Bei normalgewichtigen Müttern liege diese Rate bei gut 20 Prozent.„Die vergleichsweise schweren Kinder neigen im Laufe ihres Lebens vermehrt zu Übergewicht“, sagte die Medizinerin. Dies sei jedoch kein zwangsläufiges Schicksal: „Diese Kinder haben je nach Veranlagung, Dauer der Stillzeit, guter Ernährung und ausreichend Bewegung die gleiche Möglichkeit für ein gesundes Leben wie andere Kinder auch.“ Als Messgröße zählt der Body-Mass-Index (BMI), bei dem das Körpergewicht in Relation zur Körpergröße gesetzt wird. 2017 lag laut Körber in der Südstadtklinik der Anteil der Wöchnerinnen mit einem BMI von mehr als 30 bei 16,6 Prozent, sie galten damit als adipös.

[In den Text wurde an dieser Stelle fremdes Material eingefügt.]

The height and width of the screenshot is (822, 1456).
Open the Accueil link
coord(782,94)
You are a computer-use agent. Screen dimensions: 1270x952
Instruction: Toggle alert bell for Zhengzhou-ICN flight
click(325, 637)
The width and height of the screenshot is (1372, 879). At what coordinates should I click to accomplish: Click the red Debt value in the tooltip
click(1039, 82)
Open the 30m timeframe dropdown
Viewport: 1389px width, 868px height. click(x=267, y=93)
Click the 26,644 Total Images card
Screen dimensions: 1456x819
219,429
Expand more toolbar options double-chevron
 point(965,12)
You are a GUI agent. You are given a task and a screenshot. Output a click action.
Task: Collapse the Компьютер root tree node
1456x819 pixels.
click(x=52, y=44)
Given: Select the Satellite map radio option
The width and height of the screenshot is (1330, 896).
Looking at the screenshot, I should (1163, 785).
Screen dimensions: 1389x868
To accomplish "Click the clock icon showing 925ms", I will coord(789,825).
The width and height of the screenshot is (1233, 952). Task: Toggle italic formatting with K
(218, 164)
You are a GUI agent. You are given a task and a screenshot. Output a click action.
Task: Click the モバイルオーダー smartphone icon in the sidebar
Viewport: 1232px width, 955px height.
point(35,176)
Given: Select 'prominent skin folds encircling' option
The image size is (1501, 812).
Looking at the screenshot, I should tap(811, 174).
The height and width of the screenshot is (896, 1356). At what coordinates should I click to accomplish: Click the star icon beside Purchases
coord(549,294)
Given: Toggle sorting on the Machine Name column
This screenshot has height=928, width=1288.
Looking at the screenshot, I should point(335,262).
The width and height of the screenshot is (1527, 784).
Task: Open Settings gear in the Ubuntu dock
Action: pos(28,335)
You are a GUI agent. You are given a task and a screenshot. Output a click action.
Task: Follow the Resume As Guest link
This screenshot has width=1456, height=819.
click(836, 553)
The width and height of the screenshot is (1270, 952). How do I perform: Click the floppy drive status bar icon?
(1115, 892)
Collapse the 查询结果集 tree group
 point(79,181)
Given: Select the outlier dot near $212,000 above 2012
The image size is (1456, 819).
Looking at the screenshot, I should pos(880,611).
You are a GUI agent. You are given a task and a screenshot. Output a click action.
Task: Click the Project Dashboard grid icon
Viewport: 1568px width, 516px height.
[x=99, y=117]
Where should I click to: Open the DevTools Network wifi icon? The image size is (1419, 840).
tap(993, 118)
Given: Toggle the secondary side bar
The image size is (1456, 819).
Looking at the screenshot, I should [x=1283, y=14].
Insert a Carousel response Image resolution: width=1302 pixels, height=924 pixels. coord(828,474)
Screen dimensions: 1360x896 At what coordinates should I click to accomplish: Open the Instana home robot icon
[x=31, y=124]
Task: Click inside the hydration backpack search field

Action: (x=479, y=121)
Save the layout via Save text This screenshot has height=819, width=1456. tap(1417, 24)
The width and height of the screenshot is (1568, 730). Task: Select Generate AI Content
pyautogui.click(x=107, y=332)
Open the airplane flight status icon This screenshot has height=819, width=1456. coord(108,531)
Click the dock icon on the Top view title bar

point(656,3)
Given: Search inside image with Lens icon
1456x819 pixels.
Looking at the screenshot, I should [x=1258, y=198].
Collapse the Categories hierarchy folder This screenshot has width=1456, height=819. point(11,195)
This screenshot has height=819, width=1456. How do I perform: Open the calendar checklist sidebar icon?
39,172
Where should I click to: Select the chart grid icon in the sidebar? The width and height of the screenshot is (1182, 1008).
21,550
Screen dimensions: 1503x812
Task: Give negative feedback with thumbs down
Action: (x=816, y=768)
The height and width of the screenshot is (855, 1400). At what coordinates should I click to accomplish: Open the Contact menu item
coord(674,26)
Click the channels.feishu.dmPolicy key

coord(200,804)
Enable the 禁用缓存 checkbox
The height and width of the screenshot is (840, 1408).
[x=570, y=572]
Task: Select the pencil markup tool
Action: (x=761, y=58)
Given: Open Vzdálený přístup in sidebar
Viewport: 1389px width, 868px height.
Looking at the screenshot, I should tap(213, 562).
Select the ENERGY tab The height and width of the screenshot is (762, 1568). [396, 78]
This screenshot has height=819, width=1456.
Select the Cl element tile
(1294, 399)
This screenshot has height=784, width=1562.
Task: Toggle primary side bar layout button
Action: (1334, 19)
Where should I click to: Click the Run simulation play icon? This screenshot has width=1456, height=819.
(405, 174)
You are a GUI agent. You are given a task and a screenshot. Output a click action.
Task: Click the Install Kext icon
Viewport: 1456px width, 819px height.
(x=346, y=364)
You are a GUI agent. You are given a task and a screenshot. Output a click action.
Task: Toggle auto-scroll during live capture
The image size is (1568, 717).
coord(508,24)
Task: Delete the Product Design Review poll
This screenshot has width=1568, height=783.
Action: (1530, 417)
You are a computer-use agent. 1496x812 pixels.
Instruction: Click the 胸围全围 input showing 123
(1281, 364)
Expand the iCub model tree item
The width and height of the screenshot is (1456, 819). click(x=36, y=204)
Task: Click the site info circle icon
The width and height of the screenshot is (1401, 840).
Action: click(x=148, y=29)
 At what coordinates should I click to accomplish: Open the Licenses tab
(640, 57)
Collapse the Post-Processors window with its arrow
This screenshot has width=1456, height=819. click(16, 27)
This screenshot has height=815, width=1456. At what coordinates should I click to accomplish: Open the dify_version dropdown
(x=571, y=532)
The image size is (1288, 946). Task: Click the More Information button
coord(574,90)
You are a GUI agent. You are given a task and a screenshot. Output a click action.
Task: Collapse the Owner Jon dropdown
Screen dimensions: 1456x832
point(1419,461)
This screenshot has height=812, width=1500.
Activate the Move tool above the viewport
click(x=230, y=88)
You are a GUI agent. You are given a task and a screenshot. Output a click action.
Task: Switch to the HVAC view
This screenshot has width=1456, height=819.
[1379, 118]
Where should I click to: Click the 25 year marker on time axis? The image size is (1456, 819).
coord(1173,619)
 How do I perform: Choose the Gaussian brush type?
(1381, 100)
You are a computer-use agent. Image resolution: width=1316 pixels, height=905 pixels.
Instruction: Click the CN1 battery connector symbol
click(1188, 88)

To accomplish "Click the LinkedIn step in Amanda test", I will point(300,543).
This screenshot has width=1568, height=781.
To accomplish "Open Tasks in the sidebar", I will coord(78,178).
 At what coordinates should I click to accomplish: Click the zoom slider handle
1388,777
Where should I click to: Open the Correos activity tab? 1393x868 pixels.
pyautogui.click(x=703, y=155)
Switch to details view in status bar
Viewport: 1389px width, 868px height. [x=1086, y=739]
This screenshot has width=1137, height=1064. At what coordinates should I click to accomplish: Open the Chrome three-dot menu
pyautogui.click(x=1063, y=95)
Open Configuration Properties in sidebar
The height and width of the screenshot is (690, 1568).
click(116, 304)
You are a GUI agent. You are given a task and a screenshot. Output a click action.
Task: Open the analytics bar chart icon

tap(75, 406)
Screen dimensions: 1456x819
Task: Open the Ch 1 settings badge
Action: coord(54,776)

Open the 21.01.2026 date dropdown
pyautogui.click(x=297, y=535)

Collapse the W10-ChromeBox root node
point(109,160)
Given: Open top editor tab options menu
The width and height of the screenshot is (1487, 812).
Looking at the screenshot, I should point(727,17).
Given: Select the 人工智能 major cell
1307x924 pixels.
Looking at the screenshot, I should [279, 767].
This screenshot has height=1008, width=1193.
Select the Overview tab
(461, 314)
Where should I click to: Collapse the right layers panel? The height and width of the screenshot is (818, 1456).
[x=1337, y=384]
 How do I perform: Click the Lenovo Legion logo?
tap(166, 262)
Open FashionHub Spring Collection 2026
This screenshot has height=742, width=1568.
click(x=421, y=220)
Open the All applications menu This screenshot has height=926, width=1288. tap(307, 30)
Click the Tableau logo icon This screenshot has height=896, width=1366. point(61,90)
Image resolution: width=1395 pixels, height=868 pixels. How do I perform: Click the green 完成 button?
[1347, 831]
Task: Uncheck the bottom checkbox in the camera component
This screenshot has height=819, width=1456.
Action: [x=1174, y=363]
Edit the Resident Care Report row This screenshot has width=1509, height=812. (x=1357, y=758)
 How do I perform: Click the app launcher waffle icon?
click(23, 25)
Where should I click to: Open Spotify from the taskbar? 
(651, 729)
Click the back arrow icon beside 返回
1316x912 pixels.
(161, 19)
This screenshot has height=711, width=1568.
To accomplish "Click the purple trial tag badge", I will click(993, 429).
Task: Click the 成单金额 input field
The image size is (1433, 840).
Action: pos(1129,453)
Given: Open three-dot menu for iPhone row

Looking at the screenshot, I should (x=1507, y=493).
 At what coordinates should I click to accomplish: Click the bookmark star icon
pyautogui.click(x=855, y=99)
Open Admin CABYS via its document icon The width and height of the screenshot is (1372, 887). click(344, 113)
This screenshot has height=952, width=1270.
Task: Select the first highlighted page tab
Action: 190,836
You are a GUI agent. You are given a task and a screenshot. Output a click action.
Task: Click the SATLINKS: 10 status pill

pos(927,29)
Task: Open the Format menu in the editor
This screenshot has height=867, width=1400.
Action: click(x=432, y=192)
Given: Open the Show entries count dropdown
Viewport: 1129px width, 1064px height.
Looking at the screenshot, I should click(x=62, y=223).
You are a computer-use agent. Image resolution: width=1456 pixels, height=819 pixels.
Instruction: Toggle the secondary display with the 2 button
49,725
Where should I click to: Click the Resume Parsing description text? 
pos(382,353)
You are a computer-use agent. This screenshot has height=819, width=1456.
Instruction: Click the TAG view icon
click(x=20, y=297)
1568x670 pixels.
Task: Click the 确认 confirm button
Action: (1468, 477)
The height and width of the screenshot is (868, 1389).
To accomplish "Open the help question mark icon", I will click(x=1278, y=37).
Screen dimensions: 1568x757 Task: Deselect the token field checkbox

Der Anteil der Übergewichtigen mit einem BMI zwischen 25 und 30 lag bei 22,3 Prozent. Das ergebe einen Anteil aller übergewichtigen Frauen von 38,9 Prozent, 2006 lag der Anteil noch bei 28,8 Prozent.„Das ist ein Sprengsatz für die Gesellschaft. Der Stoffwechsel dieser Kinder wird von einem ungünstigen Milieu geprägt.“ Das gelte sowohl für die Entwicklung in der Schwangerschaft als auch im Elternhaus.„Adipositas bei Kindern bedeutet eine 10 bis 20 Jahre geringere Lebenserwartung.“

Körber ist nach eigenen Angaben seit gut zehn Jahren in der Beratung von Frauen mit Schwangerschaftsdiabetes tätig. Die Erfahrungen zeigten, dass bei 70 Prozent von ihnen die Kontrolle des Blutzuckers schon ausreicht, einen positiven Effekt zu erreichen. Die Frauen bräuchten keine Insulingabe, die Optimierung der Ernährung reiche für einen guten Schwangerschaftsverlauf und zur Geburt eines normalgewichtigen Kindes, sagte Körber. Die Schwangerschaftsdiabetes ist eine der häufigsten Erkrankungen in der Schwangerschaft, als Risikofaktor dazu zählt Übergewicht.